Joseph Haghighat, the owner of Great Neck Printing, Signs & Graphic Design, said at a previous meeting that the law was specifically geared towards him. He said it could have unjustly burdened his family, his business, and harm other businesses as well.
“I should point out that this proposed ordinance appears to directly affect me, my family of six, and my 27-year-old printing design sign business, as well as so many of our Great Neck customers and Great Neck business owners from the whole Great Neck area,” Haghihat said at the time.

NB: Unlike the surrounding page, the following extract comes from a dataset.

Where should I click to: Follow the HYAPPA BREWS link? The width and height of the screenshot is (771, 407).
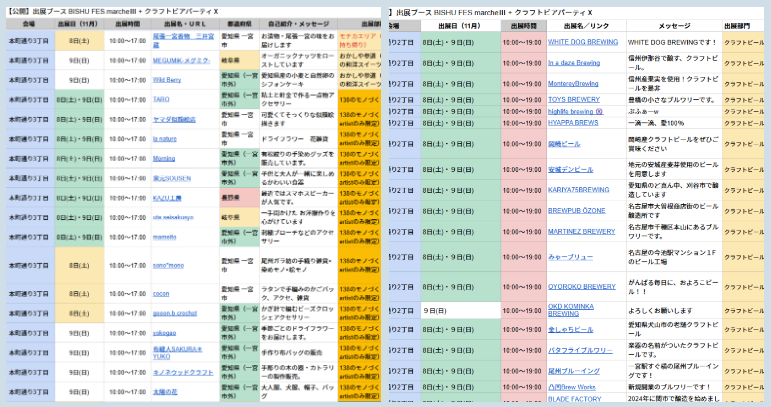pos(573,122)
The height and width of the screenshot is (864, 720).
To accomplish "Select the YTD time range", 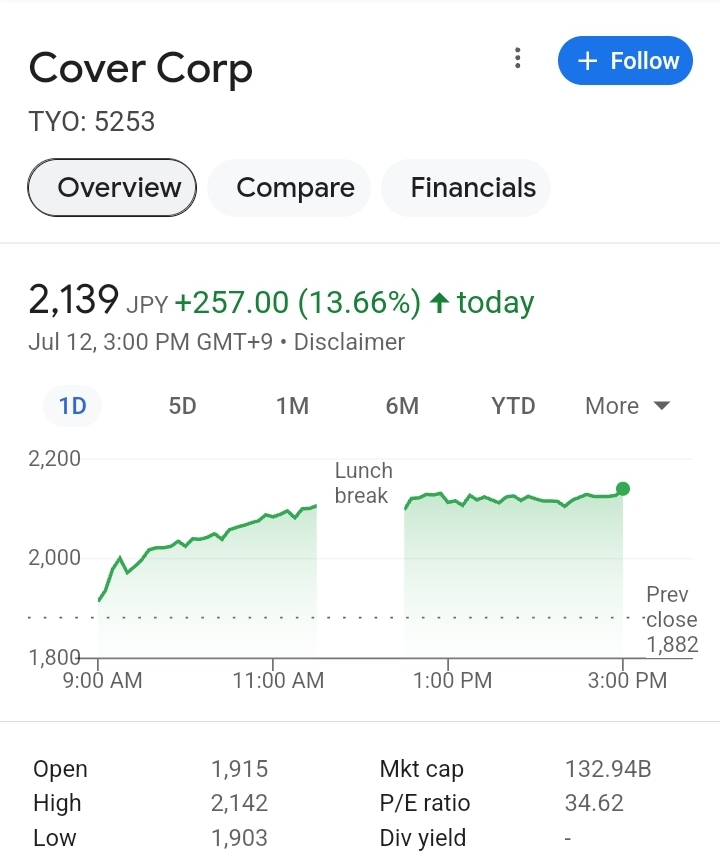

Fellow business owners and customers who filled the meeting room had also argued that the law was based on assumptions, would harm other businesses and that places like New York City didn’t ask anyone to take down much flashier advertising for public safety purposes.
The sign law, first introduced in the summer, had defined a vehicle-mounted sign as a sign, billboard, printing or other display affixed or mounted to a parked vehicle or trailer primarily used for advertising purposes or to attract attention or direct people to a business or activity.
Village officials previously said the legislation aimed to deter these types of billboards from parking in highly congested areas of the village like South Middle Neck Road, Middle Neck Road, Grace Avenue, Cutter Mill Road and Great Neck Road, and within 25 feet of pedestrian crosswalks.
Exemptions included allowing signs on licensed public vehicles, signs advertising a vehicle for sale, signs mandated by government, and printing on commercial vehicle advertising an associated business, so long as they fall “within the normal unaltered lines of the vehicle.”
Celender said the village board intends to keep the sign law tabled unless it becomes an issue in the future.
“If we see him return or others emulate what he’s doing – that’s not to say he’s not the only person who could be doing these signs – if we see it being a problem, we have legislation and we’ll bring it back and re-advertise it,” Celender said.
Celender added that even if they did move forward, the board would not take action if he was not present.
“I don’t want to bring it up and not give him the opportunity to be heard and be here,” Celender said.